__Testo fornito__
Presentato al Festival di Torino, Il corpo è il nuovo film di Vincenzo Alfieri, un thriller che è il remake italiano del film spagnolo El cuerpo di Oriol Paulo del 2012. Il film, scritto insieme a Giuseppe G. Stasi, vede come protagonisti Giuseppe Battiston, Claudia Gerini Andrea Di Luigi.

La morte improvvisa di Rebecca Zuin (Claudia Gerini), un’affascinante e carismatica imprenditrice, getta un’ombra su chiunque le fosse vicino. Quando il suo corpo sparisce senza lasciare traccia dall’obitorio, l’ispettore Cosser (Giuseppe Battiston) viene incaricato di risolvere un caso che si fa subito intricato. Anche se i sospetti ricadono sul giovane marito, Bruno Forlan (Andrea Di Luigi), tutte le persone che le erano accanto sembrano avere un movente per volerla morta ma l’ispettore Cosser ha le idee molto chiare su come possono essere andati i fatti… (Fonte: Eagle Pictures)

__Istruzioni esercizio__
In base al testo sul film Il corpo, rispondi alle domande seguenti.
1. Di quale film è il remake italiano Il corpo?
2. Quale attore interpreta l'ispettore Cosser?
3. Da quale luogo sparisce il corpo di Rebecca Zuin?

__Dati archiviati__
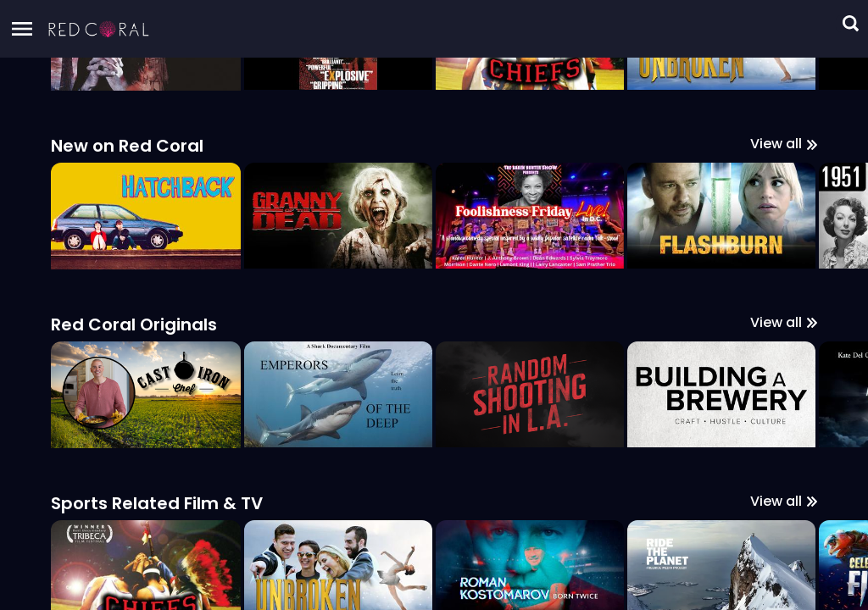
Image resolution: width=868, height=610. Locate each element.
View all (783, 574)
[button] (99, 29)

__Soluzione__
1. Del film spagnolo El cuerpo di Oriol Paulo, del 2012.
2. Giuseppe Battiston.
3. Dall'obitorio.